● **Texto do exercício**
>>>>>
O real desafio para qualquer organização é o de ter fonte de renda que seja previsível, diversificada e maior do que os custos. Para uma ONG, ter um único doador é tão ruim quanto para uma empresa ter um único comprador. Seguindo a lógica, ter uma base de pequenos, médios e grandes doadores, nacionais e internacionais, pessoas físicas e jurídicas, é tão bom quanto uma empresa ter uma base diversificada de compradores.

Há ainda outros dois fatores que desequilibram o campo de comparações entre essas duas formas de organização.

O primeiro é o de que há muito mais dinheiro para investir no mundo “comercial” do que no mundo “social”. A diferença na ordem de magnitude fica evidente ao comparar os valores mencionados nos mercados de ações e crédito (trilhões de reais) a qualquer estimativa do setor social (na SITAWI utilizamos R$ 30 bilhões).
<<<<<
● **Tarefa A**
Copie do texto sobre ONGs e empresas o trecho que começa em "O real desafio" e termina em "diversificada de compradores.".
● **Tarefa B**
No texto sobre ONGs e empresas, que valor a SITAWI usa como estimativa do setor social?
Os dados são um material à parte, sem ligação com o texto sobre ONGs e empresas.

● **Trecho dos dados**
>>>>>
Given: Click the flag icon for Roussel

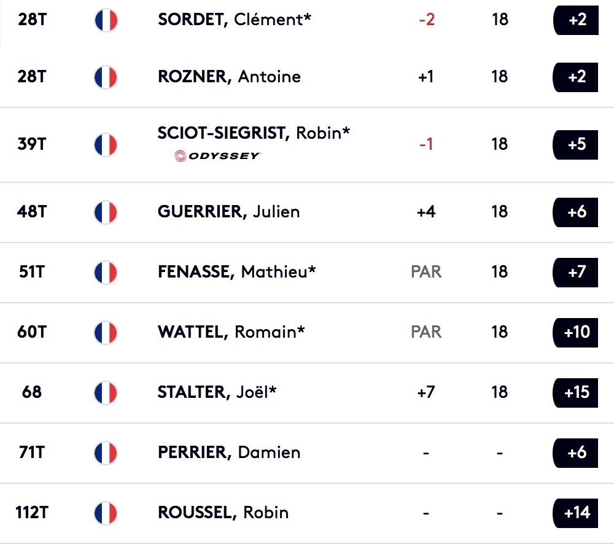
<<<<<
● **Resposta escrita A**
O real desafio para qualquer organização é o de ter fonte de renda que seja previsível, diversificada e maior do que os custos. Para uma ONG, ter um único doador é tão ruim quanto para uma empresa ter um único comprador. Seguindo a lógica, ter uma base de pequenos, médios e grandes doadores, nacionais e internacionais, pessoas físicas e jurídicas, é tão bom quanto uma empresa ter uma base diversificada de compradores.

● **Resposta escrita B**
R$ 30 bilhões.